What is Insulin Resistance?
By: Harlee Palmer, PA-C
Insulin resistance is a growing health concern, often preceding type 2 diabetes, heart disease, and metabolic syndrome.
As the body’s cells become less responsive to insulin, a hormone responsible for regulating blood sugar levels, glucose builds up in the bloodstream. This leads to a range of metabolic issues that can have long-term health consequences. By some counts, over 80% of our population has some degree of insulin resistance. Early detection and lifestyle changes can sometimes mitigate these risks and even reverse insulin resistance.
Insulin is a hormone produced by the pancreas that allows cells to absorb glucose from the blood, converting it into energy.

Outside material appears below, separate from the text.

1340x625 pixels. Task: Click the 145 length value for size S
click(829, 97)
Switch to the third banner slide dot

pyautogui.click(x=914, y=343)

In insulin resistance, the body’s cells become less responsive to insulin, requiring more of the hormone to process glucose. Over time, this can lead to elevated insulin and blood sugar levels, stressing the pancreas and eventually leading to conditions such as prediabetes or type 2 diabetes. Chronically elevated insulin levels cause insulin resistance.
Causes of Insulin Resistance
There are several causes of insulin resistance, and most people will have more than one.
- Genetic Factors: A family history of type 2 diabetes or insulin resistance increases the likelihood of developing the condition.
- Obesity: Excess fat, especially around the abdomen (visceral fat), is closely linked with insulin resistance. Adipose tissue produces inflammatory substances that impair insulin sensitivity.
- Physical Inactivity: Lack of regular exercise leads to less efficient glucose metabolism, making cells more resistant to insulin over time.
- Diet High in Sugars and Processed Foods: A diet rich in refined carbohydrates and sugars causes frequent spikes in blood sugar and insulin, eventually reducing the body’s sensitivity to insulin.
- Hormonal Imbalances: Conditions like polycystic ovary syndrome (PCOS) or Cushing’s syndrome are linked to insulin resistance.
- Chronic Stress: Prolonged stress increases cortisol levels, affecting insulin sensitivity and promoting fat storage, particularly around the abdomen.
Common signs of insulin resistance include:
- Acanthosis Nigricans: Dark, thick, and velvety patches of skin, typically found on the neck, armpits, groin, or under the breasts.
- Frequent Hunger and Cravings: Feeling hungry shortly after eating, especially craving sugary or carbohydrate-rich foods.
- Fatigue: Constant tiredness or low energy, even after adequate rest, because your cells aren’t efficiently absorbing glucose for energy.
- Weight Gain, Particularly Around the Abdomen: Difficulty losing weight, with fat accumulating, especially around the waist and abdominal area (visceral fat).
- High Blood Sugar Levels: Blood sugar levels that are consistently higher than normal but not yet in the diabetes range (prediabetes).
- High Blood Pressure: Insulin resistance is associated with elevated blood pressure, which can increase the risk of heart disease.
- Increased Triglycerides and Low HDL Cholesterol: Elevated levels of triglycerides (a type of fat found in the blood) and lower levels of HDL (“good”) cholesterol.
- Skin Tags: Small, soft skin growths, often found in areas where the skin folds, like the neck, armpits, or groin.
- Difficulty Concentrating or Brain Fog: Problems with focus, memory, or mental clarity, as glucose imbalances affect brain function.
- Polycystic Ovary Syndrome (PCOS): In women, insulin resistance is often linked with PCOS, which includes symptoms like irregular periods, excess hair growth, and fertility issues.
- Increased Waist Circumference: A waist measurement of over 40 inches for men and 35 inches for women is a key indicator of insulin resistance.
Numbers to know:
- Fasting Insulin: Less than 6 is optimal
- A1c: This is a 3 month average of your blood glucose. Levels above 5.6 indicate prediabetes
- Triglyceride to HDL ratio: Less than 1.5 is optimal.
Lifestyle factors largely influence insulin resistance, making it manageable and often reversible with the right changes. Key strategies include:
- Dietary Changes: A diet rich in whole foods, fiber, lean proteins, healthy fats, and low in refined sugars and processed carbohydrates can improve insulin sensitivity. Foods like vegetables, whole grains, legumes, and nuts should be prioritized.
- Regular Physical Activity: Exercise helps cells become more sensitive to insulin. Both aerobic activities (e.g., walking, running, cycling) and strength training improve insulin function.
- Weight Management: Losing excess weight, especially visceral fat, can significantly enhance insulin sensitivity.
- Stress Reduction: Chronic stress negatively impacts insulin sensitivity. Meditation, deep breathing, and yoga can help lower cortisol levels.
- Adequate Sleep: Poor sleep quality or duration increases insulin resistance. Prioritizing 7-9 hours of sleep per night can help regulate blood sugar and insulin levels.